Le retour à trois jours par semaine au bureau à partir du 26 janvier pour les fonctionnaires du gouvernement du Québec ne fait pas le bonheur des principaux concernés.
Le Syndicat de la fonction publique du Québec (SFPQ) craint d’ailleurs que la mesure crée une vague de démissions.
Christian Daigle, président du SFPQ, affirme que les fonctionnaires ne veulent pas retourner au travail parce qu’ils considèrent être aussi productifs à la maison qu’au bureau.
«Les raisons que l’employeur nous donne ne sont pas de bonnes raisons alors que les employés sont déjà deux jours semaine au bureau», indique-t-il.

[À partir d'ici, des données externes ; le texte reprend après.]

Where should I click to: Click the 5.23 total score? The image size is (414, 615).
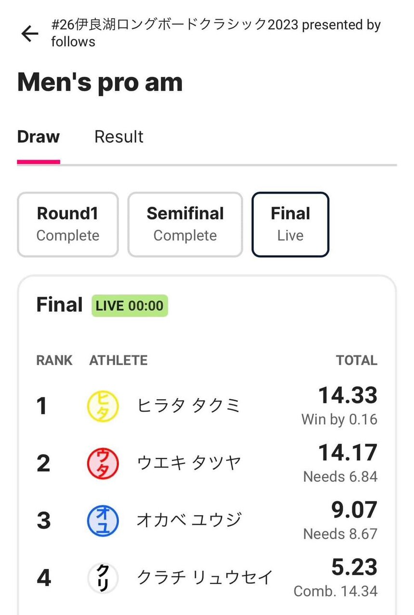(354, 567)

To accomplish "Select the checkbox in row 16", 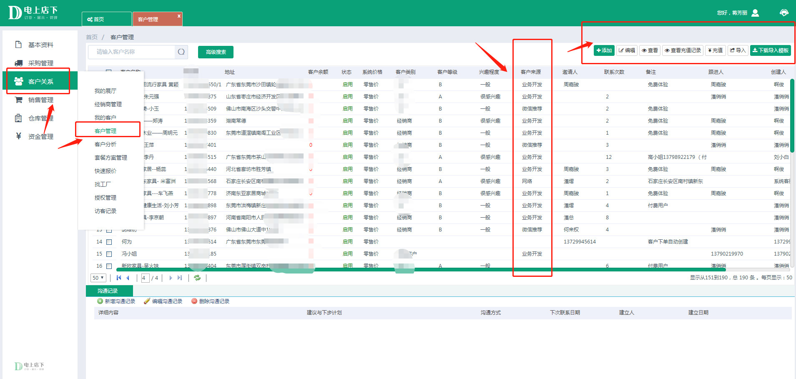I will 109,266.
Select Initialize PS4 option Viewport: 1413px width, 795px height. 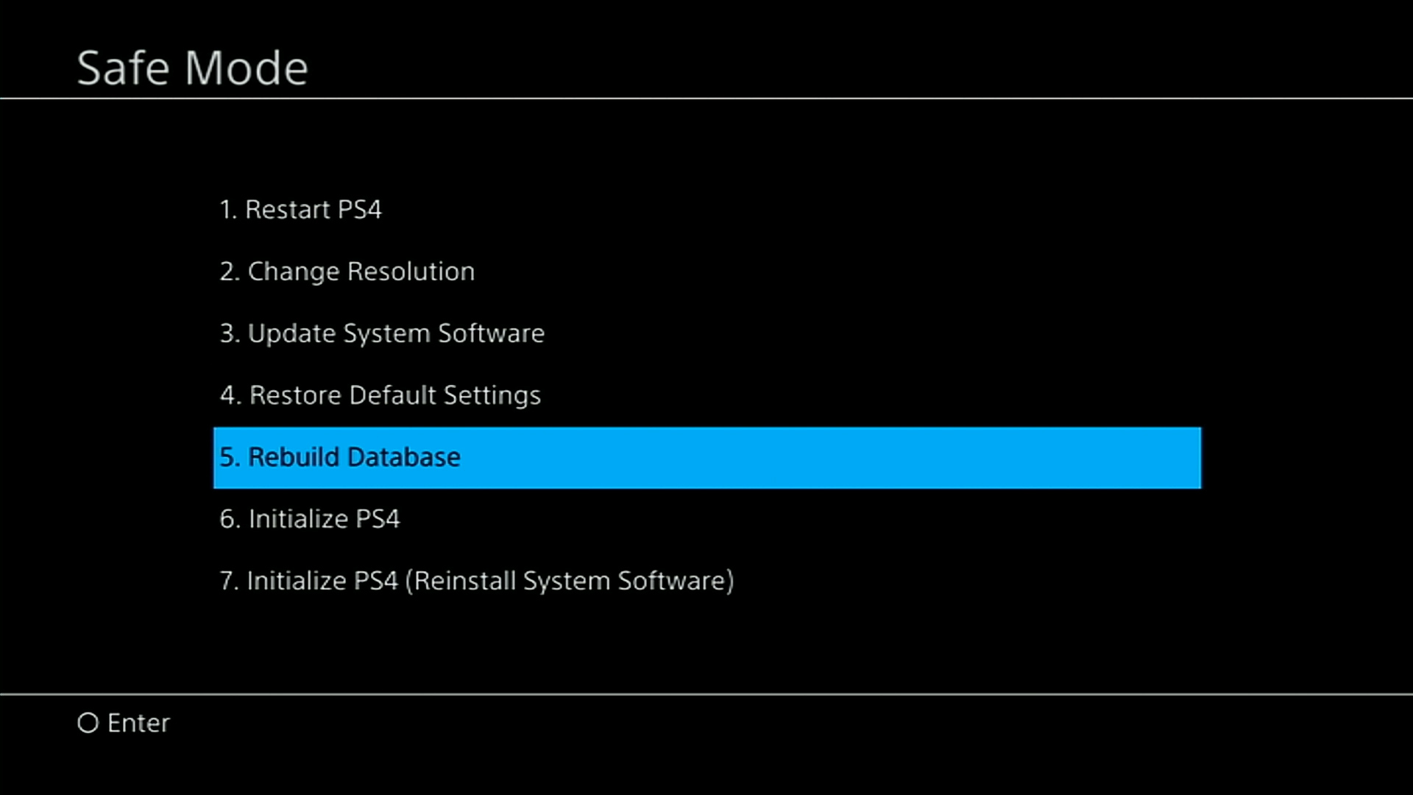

Selon lui, le gouvernement tient à ce que les fonctionnaires reviennent au bureau pour relancer l’économie des centres urbains, mais M. Daigle croit fermement que la nouvelle mesure créera une vague de démissions.
«Ça va faire leur affaire de pouvoir couper plus de postes à ce moment-là et avoir des mesures d’austérité encore plus grandes», soutient le président du SFPQ.
Pour renverser la tendance, le syndicat a déposé des griefs afin de contester la décision forçant les fonctionnaires à retourner au travail trois jours par semaine.